23 de abril de 2012

olho d'água

e veja esses poços circulares, de dimensão infinita, conjuntos equidistantes, numa terra onde não chove e cujo silêncio é o chiado morto de uma massa humana que respira desigual; vislumbram nas beiradas o seu próprio reflexo, uma imagem rasa cultivada pela ausência do vento, e ao redor de cada poço tantas outras almas demoram-se nesta sede;

no centro de cada poço habita uma ninfa entediada, uma escrava dos deuses, e que faz de sonhos perdidos pequenas pedras brilhantes; vez ou outra as ninfas atiram as pedras na água e esperam - famintas - as ondas chegarem às bordas e de lá voltarem causando um grande desespero aos narcisos, que se atiram em busca da própria imagem.

os que restam uivam e choram diante do espelho retorcido, e suas lágrimas alimentam cada círculo até que a água permaneça estática e suas existências voltem a ter sentido.

certa vez, uma ninfa atirou-se ao poço.

9 de abril de 2012

pistache

eu tinha segurado certa decisões, Olavo, por muito, muito tempo; cadelas raivosas na minha cabeça que latiam ao portão para afugentar o bom senso, ou a falta dele, depende muito do ponto de vista.

mas eu acabei me sobrecarregando de pequenas mudanças que no final das contas não significavam muita coisa, quase nada para ser franca; eu lembro que cheguei àquele novo apartamento e achei que  - ali, estática, observando como a luz estava opaca por causa do dia nublado - todas as minhas palavras de ternura ao meu ego estavam entaladas na garganta, na minha fonte de autoproteção, como queira.
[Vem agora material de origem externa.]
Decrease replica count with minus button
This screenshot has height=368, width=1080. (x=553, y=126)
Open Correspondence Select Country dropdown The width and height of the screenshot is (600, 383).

engraçado como esses pequenos-grandes-insights da mente são como chamas e querosene; desconfortável como eu estava, jamais imaginei - ok eu poderia supor muito superficialmente - que um ato singelo vindo de você, uma palavra tão vazia de outros significados, poderia trincar esta enorme geleira que eu mantinha sobre o que eu pensava a seu respeito e, pior, sobre nós, não depois de tudo o que eu já tinha ouvido ao longo dos últimos poucos anos.

- pistache, quero pintar uma parede daqui do quarto de pistache.

eu adorava sorvete de pistache, adorava pistache, e eu até mesmo gostava do som que a palavra pistache possuía e seu significado esverdeado, mas ouvir você trazendo à baila essas minhas associações foi desastroso; me pareceu completamente falsa a sua vontade - igual a tantas outras vezes você me disse alguma coisa com uma senhora convicção tão fina quanto um papel de arroz - como se afirmar que pintar uma parede de pistache, naquele momento, fosse uma linha muito agradável em um diálogo que um autor coloca para preencher o tédio mortal que vinha desde as últimas vinte páginas.

Olavo, eu olhei pela janela e o dia permanecia pálido, olhar o céu era como olhar para o espaço que havia entre nós: uma densa camada intransponível, turva e branca; sempre imagino que céus assim nunca irão abrir outra vez e essa era a minha impressão sobre nós dois, as coisas nunca ficariam claras ou - numa dupla interpretação - estavam claras demais.

não lembro de ter comentado qualquer coisa que fosse relevante depois naquela tarde, e a primeira coisa que fiz ao sair de lá foi comprar um sorvete, por mais que um pesadelo acordado onde eu só encontraria sorvetes de pistache nas cercanias me viesse à cabeça; o que eu quero dizer é que eu estava sóbria por dentro, muito cansada e lúcida da órbita de emoções que vinha seguindo.

ainda assim, me faltava coragem; e, céus, como eu me sentia burra.